The decision isn't framed as punishment.
That's the part that almost makes it worse.
My parents sit us down at the kitchen table, voices calm, careful.
Words like "fresh start" and "new environment" get passed around like bandages over something infected. They don't say fights. They don't say discipline reports. They definitely don't say expulsion.
But I know.
Too many bruises explained away as accidents. Too many meetings that end with adults thanking me for my honesty while quietly asking me to "walk away next time."
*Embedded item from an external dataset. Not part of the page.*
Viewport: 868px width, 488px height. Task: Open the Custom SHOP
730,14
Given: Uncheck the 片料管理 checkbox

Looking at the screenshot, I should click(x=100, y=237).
I didn't start the fights.
I just ended them.
Still, I nod. Emma nods too, though she looks at me first, like she wants to check if this is safe. I give her a small smile. She mirrors it, imperfectly.
That's enough.
The new school smells different.
Cleaner. New paint layered over something older. The halls are wider, the lockers less dented. Everything feels… curated. Like the building wants to present itself as calm and orderly, even if that's a lie.
We're separated almost immediately.
"Emma Meyer ?" a woman with a clipboard calls. "You'll be with Class B."
Emma's fingers tighten around the strap of her backpack. She looks at me again.
I squeeze her hand once. "You'll be fine."
She hesitates. "You promise ?"
I don't make promises lightly.
But this one I can give.
"I'll be right here."
She nods and follows the woman, shoulders squared like she's trying to be braver than she feels.
I watch until she turns the corner.
Then I let myself breathe.
My classroom is quiet when I walk in.
Not silent—just… attentive. The kind of room where people are already measuring each other. I take a seat near the window without asking permission. No one stops me.
The lesson is easy. Too easy.
Numbers fall into place before the teacher finishes writing them. Words connect themselves without effort. I don't raise my hand. I don't show off. Being invisible is safer.
Still, I feel it—that subtle distance forming. The space intelligence creates when it doesn't bother disguising itself.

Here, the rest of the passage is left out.